Quando se fala em criminalidade, a questão central não é eliminá-la, e sim reduzi-la. Esquecendo essa verdade quase cínica, os que criticam uma abordagem mais "social" do problema da segurança pública ficam cegos para o fato de que, se a origem do crime não é apenas social, a própria perpetuação da pobreza também não é um fator exclusivamente social. Quer dizer, existe um fator moral, uma desagregação moral e psicológica que está permanentemente travando a evolução das famílias pobres. Exemplo, a pobreza incentiva o alcoolismo, o alcoolismo degrada moralmente o homem, que abusa da afilhada, ou da própria filha, e não dá exemplo moral ao filho, e por aí vai. Por isso, dr.Ferreira Gullar – quem diria, héin? logo você virar um reacionarizinho burro – não temos 50 milhões de pobres-bandidos. A pobreza não é uma categoria social única, estanque. Se existem 50 milhões de pobres no Brasil, existem 50 milhões de indivíduos com problemas tão diferentes entre si como podem ser diferentes seres humanos com caras, rostos, mãos, bundas, pintos, olhos, cores, origens, criação, totalmente distintas. Cada um tem seus problemas, e seguramente a pobreza não é o único fator que leva ao crime. Não é, talvez, nem o principal. Se você ainda gosta de literatura, senhor poeta Ferreira Gullar, releia Faulkner, Luz em Agosto, e veja como a humilhação é que constitui o principal fator de desestruturação moral e desvio da personalidade.
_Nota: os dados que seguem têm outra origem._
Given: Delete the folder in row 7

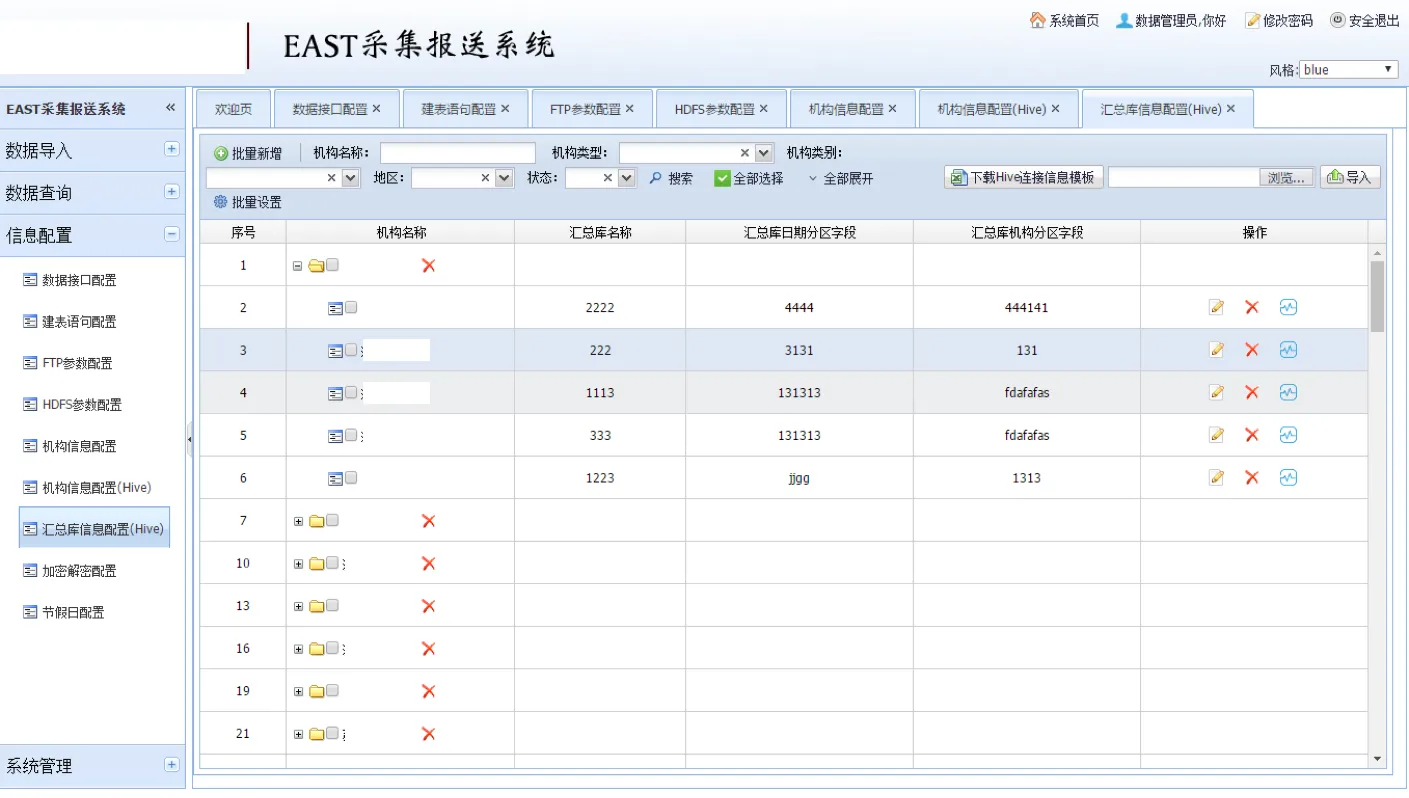Looking at the screenshot, I should [428, 521].
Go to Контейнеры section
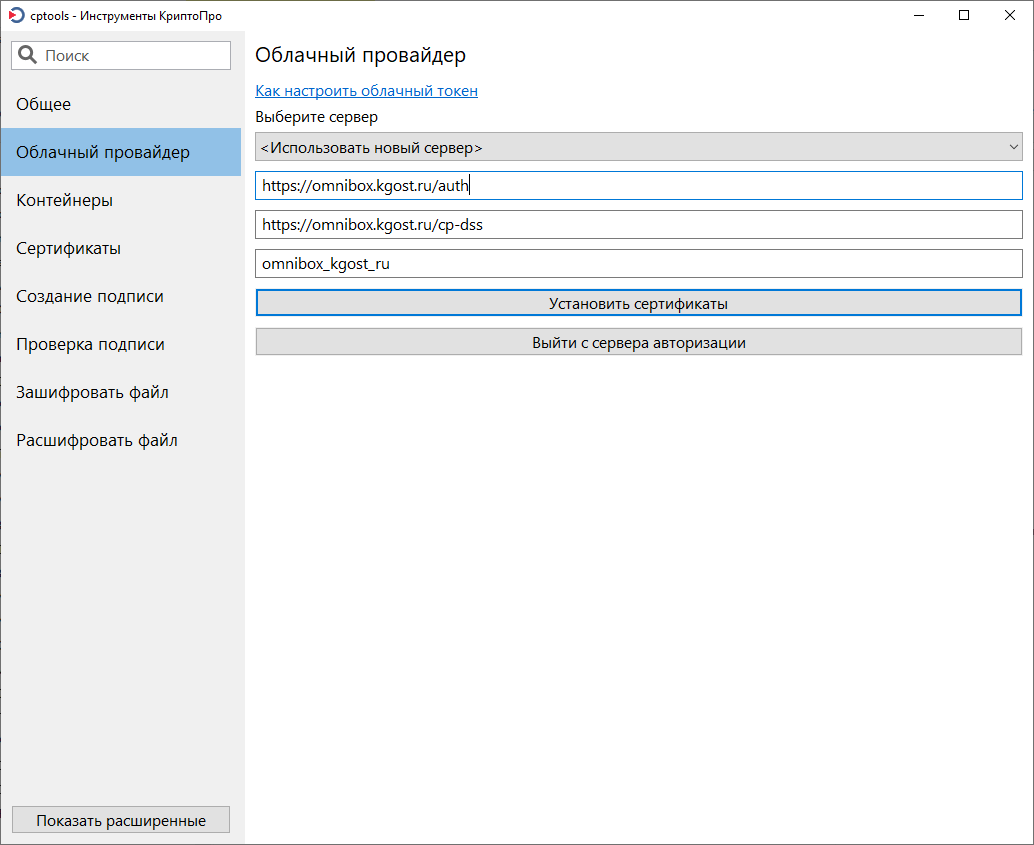 pos(65,200)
A humilhação não perdoa pobres ou ricos, mas como diria o mestre Mino Carta, até o mundo mineral está ciente de que enfrentar uma humilhação "a seco", ou seja, sem um puto no bolso, é infinitamente pior do que enfrentá-la com algum para afogar as mágoas.

Conclusão, o governo, a mídia e as elites fluminenses devem investir sim em educação nas áreas sensíveis do estado. Deve-se investir sim em lazer. Lazer! Eis uma palavra chave. O Rio, hoje, tem dinheiro, tem petróleo, e deve usar os recursos para investir em muito lazer nas regiões pobres do estado. Outra coisa, essas chacinas feitas por policias desmoralizam o poder público e o próprio Estado de Direito. A sociedade deve se horrorizar e punir exemplarmente os envolvidos com esses crimes, que não se restringem a uma chacina em 2004, mas a assassinatos sistemáticos, diários, nas periferias. Aí está a origem do mal. Construam-se grandes orfanatos, abertos e democráticos, para as crianças abandonadas. Nada de Febems a la PSDB. Orfanatos abertos, voltados para o lazer e para a educação. Reforme-se o ensino público, melhorando a qualidade, flexibilizando o currículo e aumentando as atividades culturais extra-curriculares. Isso é importante sim para combater o crime.